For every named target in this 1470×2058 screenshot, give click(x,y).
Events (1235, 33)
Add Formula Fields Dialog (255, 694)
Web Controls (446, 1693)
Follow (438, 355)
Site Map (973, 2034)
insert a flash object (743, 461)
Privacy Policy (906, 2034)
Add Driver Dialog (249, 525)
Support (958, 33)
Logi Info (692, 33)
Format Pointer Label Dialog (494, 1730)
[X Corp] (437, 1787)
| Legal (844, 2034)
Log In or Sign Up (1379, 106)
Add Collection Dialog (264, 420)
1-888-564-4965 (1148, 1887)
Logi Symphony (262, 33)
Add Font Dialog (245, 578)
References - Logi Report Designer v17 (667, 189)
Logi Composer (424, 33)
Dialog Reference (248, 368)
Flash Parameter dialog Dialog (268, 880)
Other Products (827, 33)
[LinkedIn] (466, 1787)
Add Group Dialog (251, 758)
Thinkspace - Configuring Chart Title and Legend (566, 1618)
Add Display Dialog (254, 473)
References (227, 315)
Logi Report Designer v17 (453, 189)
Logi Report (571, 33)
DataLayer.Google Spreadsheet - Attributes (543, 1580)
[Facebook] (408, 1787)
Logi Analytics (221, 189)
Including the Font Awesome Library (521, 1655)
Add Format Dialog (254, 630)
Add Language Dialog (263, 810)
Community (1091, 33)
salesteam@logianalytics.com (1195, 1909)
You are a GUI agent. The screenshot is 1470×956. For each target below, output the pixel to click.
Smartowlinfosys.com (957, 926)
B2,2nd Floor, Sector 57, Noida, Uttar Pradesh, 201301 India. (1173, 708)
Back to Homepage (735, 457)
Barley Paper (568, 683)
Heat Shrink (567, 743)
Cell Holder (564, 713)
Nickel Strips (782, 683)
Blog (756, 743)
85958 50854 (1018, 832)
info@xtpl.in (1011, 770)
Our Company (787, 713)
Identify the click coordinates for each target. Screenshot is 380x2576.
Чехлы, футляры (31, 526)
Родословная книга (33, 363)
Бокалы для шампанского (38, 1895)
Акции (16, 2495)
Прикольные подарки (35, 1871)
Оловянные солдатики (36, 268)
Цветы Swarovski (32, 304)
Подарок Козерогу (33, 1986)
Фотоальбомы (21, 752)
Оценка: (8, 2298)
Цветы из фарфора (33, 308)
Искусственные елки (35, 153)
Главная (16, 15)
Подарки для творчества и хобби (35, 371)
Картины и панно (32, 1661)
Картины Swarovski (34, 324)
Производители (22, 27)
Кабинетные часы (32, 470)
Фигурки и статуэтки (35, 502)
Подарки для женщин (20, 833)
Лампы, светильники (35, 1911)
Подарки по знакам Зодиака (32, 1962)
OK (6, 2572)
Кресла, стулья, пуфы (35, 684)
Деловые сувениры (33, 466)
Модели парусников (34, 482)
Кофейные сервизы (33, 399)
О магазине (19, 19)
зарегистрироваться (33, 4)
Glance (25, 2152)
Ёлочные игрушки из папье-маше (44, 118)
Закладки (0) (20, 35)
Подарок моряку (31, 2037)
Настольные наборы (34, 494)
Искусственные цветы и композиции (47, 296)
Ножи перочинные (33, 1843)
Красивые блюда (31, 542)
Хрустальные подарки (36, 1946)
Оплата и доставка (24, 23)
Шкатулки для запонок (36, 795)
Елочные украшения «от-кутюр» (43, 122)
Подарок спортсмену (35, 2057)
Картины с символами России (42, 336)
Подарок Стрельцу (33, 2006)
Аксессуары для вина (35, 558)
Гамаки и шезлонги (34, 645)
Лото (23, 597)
-=-=-=-=-
THE PROBLEM: The lines from the one containing "Хрустальные подарки (36, 1946)" through the final line of the listing above are to be repeated exactly, and nothing else is to be printed.

EXPECTED OUTPUT:
Хрустальные подарки (36, 1946)
Оплата и доставка (24, 23)
Шкатулки для запонок (36, 795)
Елочные украшения «от-кутюр» (43, 122)
Подарок спортсмену (35, 2057)
Картины с символами России (42, 336)
Подарок Стрельцу (33, 2006)
Аксессуары для вина (35, 558)
Гамаки и шезлонги (34, 645)
Лото (23, 597)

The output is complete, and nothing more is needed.